• [^] # Re: Fétichisme de la monnaie

    Posté par . En réponse à la dépêche La monnaie libre pour une économie du Libre. Évalué à 2.

    Le nœud du problème n'est donc pas la monnaie, mais celui de la propriété, et les monnaies alternatives ne peuvent pas le régler puisqu'elles se conçoivent elle-mêmes comme de simples outils d'échanges. Tout au plus, elles peuvent intervenir à la marge.

    La création monétaire est une propriété à part entière (certains l'ont, d'autres pas et la loi veille au grain). Le projet de monnaie libre est donc cohérent avec votre analyse puisqu'il peut potentiellement redonner cette propriété à tous les humains de manière équitable.

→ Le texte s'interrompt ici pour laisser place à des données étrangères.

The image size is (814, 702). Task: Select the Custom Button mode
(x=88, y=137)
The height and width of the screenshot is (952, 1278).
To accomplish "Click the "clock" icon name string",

    L'enjeu pour la majorité est ainsi, dans un premier temps, de prendre conscience de cet état de fait, ce devrait être le rôle des partis politiques de gauche et des syndicats qui ne le remplissent pas pleinement, malheureusement. Il se trouve que la grève générale est le meilleur moyen pour atteindre cet objectif. Lorsque la production s'arrête, que plus rien ne fonctionne, le salariat peut enfin prendre conscience de son réel pouvoir : c'est bien lui qui fait tourner la machine tandis que le pouvoir des capitalistes repose sur le consentement des salariés. Dans un second temps, il faudra que le salariat tire les conséquences de son réel pouvoir et s'approprie le contrôle de l'économie, de manière collective et démocratique, et selon des modalités (cadre constitutionnel, juridique, monétaire) qu'il jugera pertinentes. La société pourra alors enfin mettre les immenses richesses matérielles et intellectuelles dont elle dispose au service de la majorité, avec un dessein différent de la rentabilité et de l'accumulation.

    Je ne comprends pas pourquoi il faudrait que cela se fasse en deux temps. Le temps entre la prise de conscience (supposée) et le moment où les nouveaux outils réalisés à partir de cette prise de conscience seront opérationnels peut-être très long, on fait quoi entre-temps ? On n'échange plus ?
    De plus, cela suppose un peuple qui évoluerait d'un seul bloc. Je préfère incarner mes valeurs et tenter de les faire vivre maintenant plutôt que d'attendre une hypothétique prise de conscience dont la pertinence du contenu restera de toute manière relative à chacun. Ma manière de rêver l'avenir m'appartient, je ne cherche pas à l'imposer, j'invite simplement mes congénères à rejoindre si ça les tente les espaces où j'incarne moi-même un peu de ce rêve. Je prends aussi le temps de les informer de mon mieux toujours perfectible.